At Harvard, Ferree found a new mentor in Thomas Pettigrew, PhD ’56, a social psychologist in the department who promoted a broad view of disciplines as complementary. “His primary focus was on race,” she says, “but he had put together a dataset that included questions on voting for a woman for president. He knew I was interested in what were then called sex roles, so he suggested I write about that.” Her article was accepted without revision in Public Opinion Quarterly, which cemented her confidence that she could not only learn but also contribute to scholarship at the highest level.

As her adviser, Pettigrew greenlighted Ferree’s dissertation topic on working-class feminists—not a popular theme at the time. “It just goes to show how much the study of gender in academia has advanced,” Ferree says. “We’ve gone from ‘that stuff is not interesting’ to the point where it has become institutionalized. I was fortunate that Tom took me seriously.”

Gender scholarship wasn't legitimate when [Myra] and I started writing about it. She helped lead the way for people to say, 'We need to look into this.'
—Christine Bose, Professor Emeritus of Sociology, State University of New York at Albany

Ferree went on to contribute extensively not only to the sociology of gender but also to interdisciplinary scholarship on family, social movements, political discourse, work and organizations, and the comparative study of feminism. And she honored her early guides in academia by becoming a legendary mentor herself.

“Myra really helped shape the field of sociology of gender by opening new areas of scholarship and bringing people into them,” says Christine Bose, a professor emeritus of sociology at the State University of New York at Albany. “Gender scholarship wasn’t legitimate when she and I started writing about it.
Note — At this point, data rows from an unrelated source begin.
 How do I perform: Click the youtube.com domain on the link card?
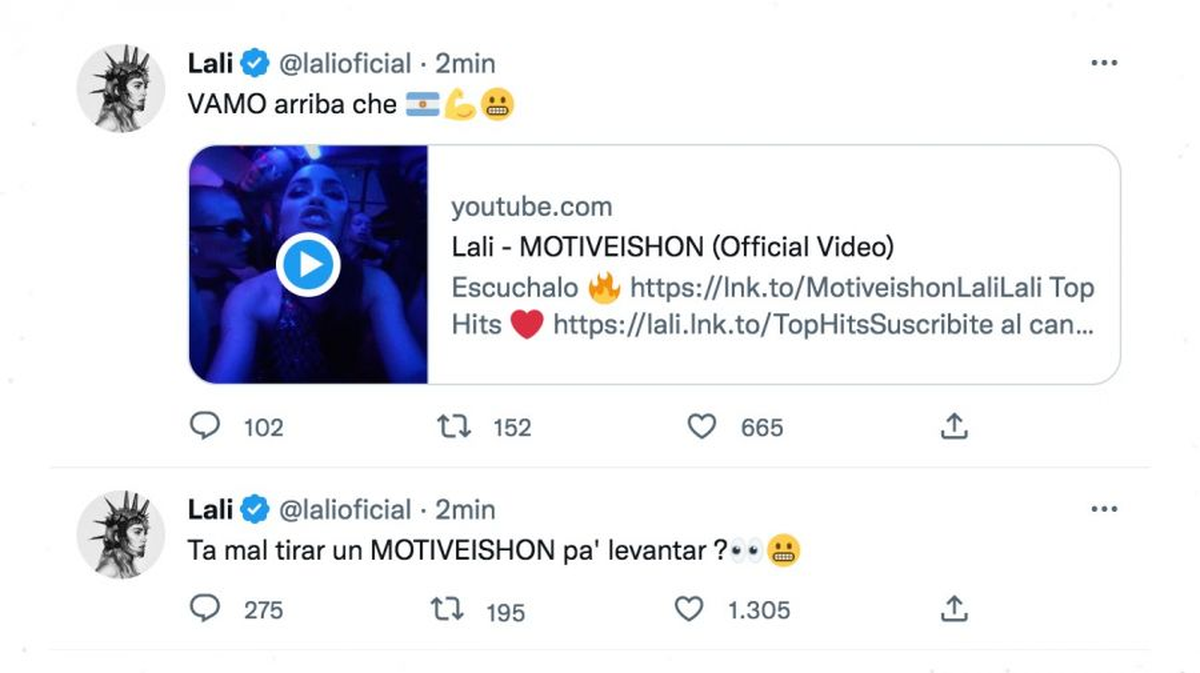click(x=531, y=207)
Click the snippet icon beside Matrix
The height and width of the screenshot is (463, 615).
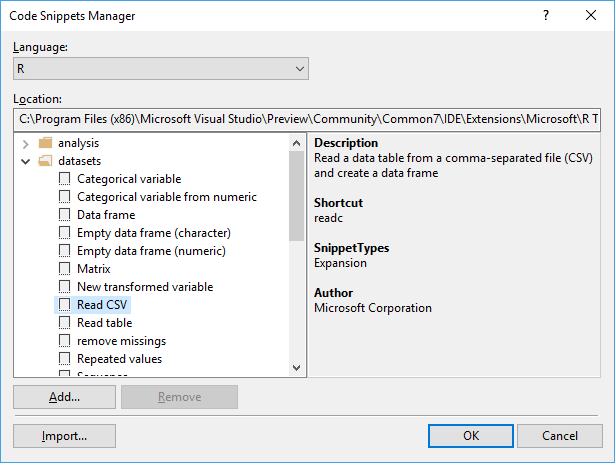(65, 269)
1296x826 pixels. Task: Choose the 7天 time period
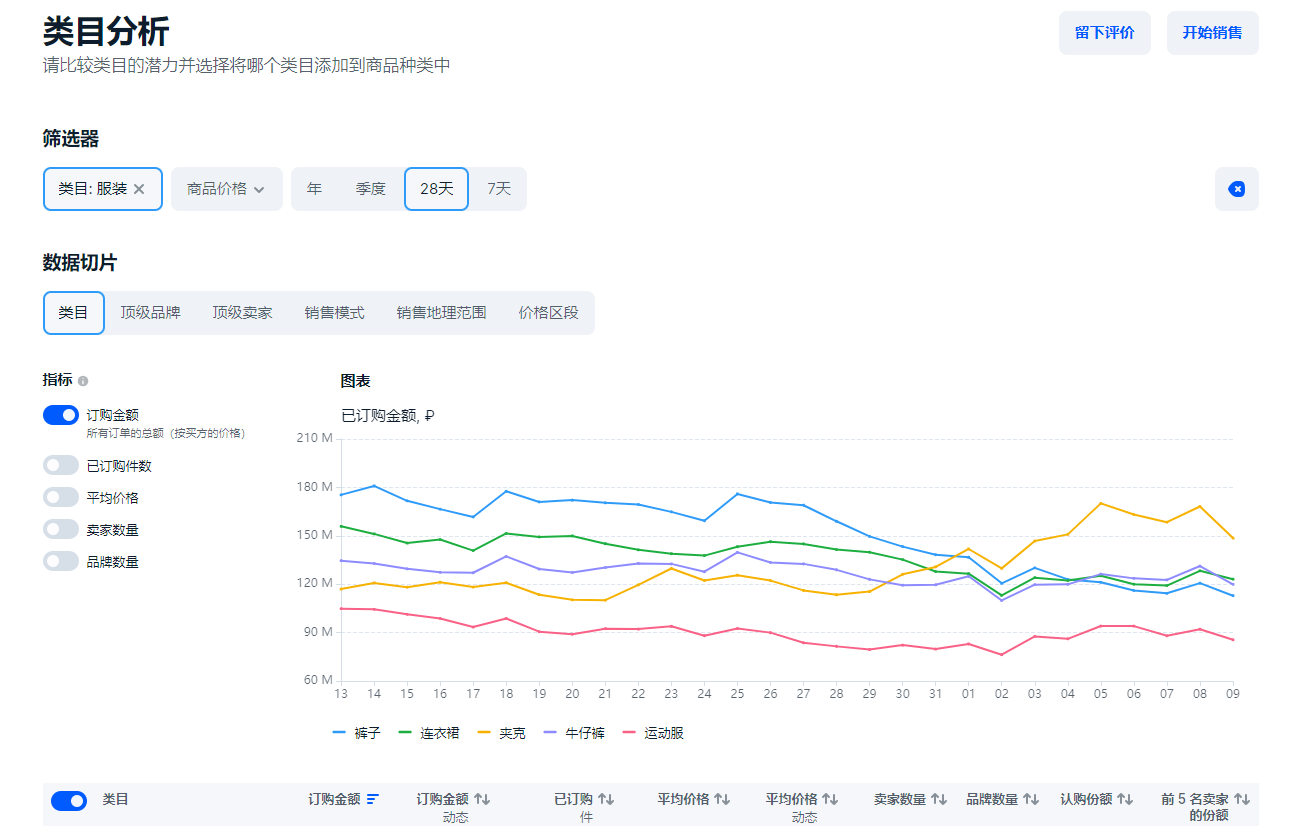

She helped lead the way for people to say, ‘We need to look into this.’”

Not only was Ferree a key mentor for a generation of scholars, including Aili Tripp, the Vilas Research Professor of Political Science at the University of Wisconsin-Madison, where Ferree taught for many years, but “she also played a tremendous role in community building,” says Tripp, creating long-lasting scholarly platforms by serving on national committees, establishing awards, networking internationally, and holding editorial positions on a raft of journals. “Her real talent is collaboration.”

Ferree focused on intersectionality before the word was coined, trying time and again to show how gender, class, and race had to be understood together for social scientists to get any of them right. “I found it hard to limit myself by discipline or topic,” she says. “When I started out, every question was wide open. We feminists knew the old answers that assumed only men mattered were wrong, but lacked good research on women. It replicated stereotypes over and over again, and I wanted a fresh look at all of it. I never thought I’d be recognized for helping to transform social science research, but yes, that is what I was aiming for.”